#### [EXERCISE MATERIALS]
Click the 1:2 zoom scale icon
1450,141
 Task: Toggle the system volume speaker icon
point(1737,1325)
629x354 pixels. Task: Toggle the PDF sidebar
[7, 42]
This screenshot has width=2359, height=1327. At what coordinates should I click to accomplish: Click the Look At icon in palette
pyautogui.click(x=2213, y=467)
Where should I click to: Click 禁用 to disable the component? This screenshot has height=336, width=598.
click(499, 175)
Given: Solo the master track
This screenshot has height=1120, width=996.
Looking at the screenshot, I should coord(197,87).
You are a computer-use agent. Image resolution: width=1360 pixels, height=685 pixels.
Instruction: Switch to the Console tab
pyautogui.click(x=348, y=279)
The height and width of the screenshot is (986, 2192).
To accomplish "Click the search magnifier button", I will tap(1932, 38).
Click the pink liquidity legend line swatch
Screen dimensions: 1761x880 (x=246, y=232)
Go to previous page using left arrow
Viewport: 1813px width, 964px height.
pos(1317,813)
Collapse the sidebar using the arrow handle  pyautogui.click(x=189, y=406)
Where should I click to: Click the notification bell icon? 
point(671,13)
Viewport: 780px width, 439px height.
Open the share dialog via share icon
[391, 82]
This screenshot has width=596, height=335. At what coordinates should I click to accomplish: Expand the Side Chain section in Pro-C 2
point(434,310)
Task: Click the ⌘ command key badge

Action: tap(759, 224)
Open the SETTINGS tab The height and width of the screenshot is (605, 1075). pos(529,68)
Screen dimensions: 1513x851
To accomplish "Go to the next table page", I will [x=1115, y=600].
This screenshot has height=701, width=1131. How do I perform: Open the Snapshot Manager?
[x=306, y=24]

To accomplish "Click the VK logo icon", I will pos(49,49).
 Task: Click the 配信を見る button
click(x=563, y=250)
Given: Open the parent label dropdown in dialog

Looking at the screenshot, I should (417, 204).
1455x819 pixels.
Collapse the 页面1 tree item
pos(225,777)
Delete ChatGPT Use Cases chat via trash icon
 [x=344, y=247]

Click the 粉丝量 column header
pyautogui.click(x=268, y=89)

#### [WORK TASK]
Word for word, print every line above.

#### [SOLUTION BELOW]
Click the 1:2 zoom scale icon
1450,141
 Task: Toggle the system volume speaker icon
point(1737,1325)
629x354 pixels. Task: Toggle the PDF sidebar
[7, 42]
This screenshot has width=2359, height=1327. At what coordinates should I click to accomplish: Click the Look At icon in palette
pyautogui.click(x=2213, y=467)
Where should I click to: Click 禁用 to disable the component? This screenshot has height=336, width=598.
click(499, 175)
Given: Solo the master track
This screenshot has height=1120, width=996.
Looking at the screenshot, I should coord(197,87).
You are a computer-use agent. Image resolution: width=1360 pixels, height=685 pixels.
Instruction: Switch to the Console tab
pyautogui.click(x=348, y=279)
The height and width of the screenshot is (986, 2192).
To accomplish "Click the search magnifier button", I will tap(1932, 38).
Click the pink liquidity legend line swatch
Screen dimensions: 1761x880 (x=246, y=232)
Go to previous page using left arrow
Viewport: 1813px width, 964px height.
pos(1317,813)
Collapse the sidebar using the arrow handle  pyautogui.click(x=189, y=406)
Where should I click to: Click the notification bell icon? 
point(671,13)
Viewport: 780px width, 439px height.
Open the share dialog via share icon
[391, 82]
This screenshot has width=596, height=335. At what coordinates should I click to accomplish: Expand the Side Chain section in Pro-C 2
point(434,310)
Task: Click the ⌘ command key badge

Action: tap(759, 224)
Open the SETTINGS tab The height and width of the screenshot is (605, 1075). pos(529,68)
Screen dimensions: 1513x851
To accomplish "Go to the next table page", I will [x=1115, y=600].
This screenshot has height=701, width=1131. How do I perform: Open the Snapshot Manager?
[x=306, y=24]

To accomplish "Click the VK logo icon", I will pos(49,49).
 Task: Click the 配信を見る button
click(x=563, y=250)
Given: Open the parent label dropdown in dialog

Looking at the screenshot, I should (417, 204).
1455x819 pixels.
Collapse the 页面1 tree item
pos(225,777)
Delete ChatGPT Use Cases chat via trash icon
 [x=344, y=247]

Click the 粉丝量 column header
pyautogui.click(x=268, y=89)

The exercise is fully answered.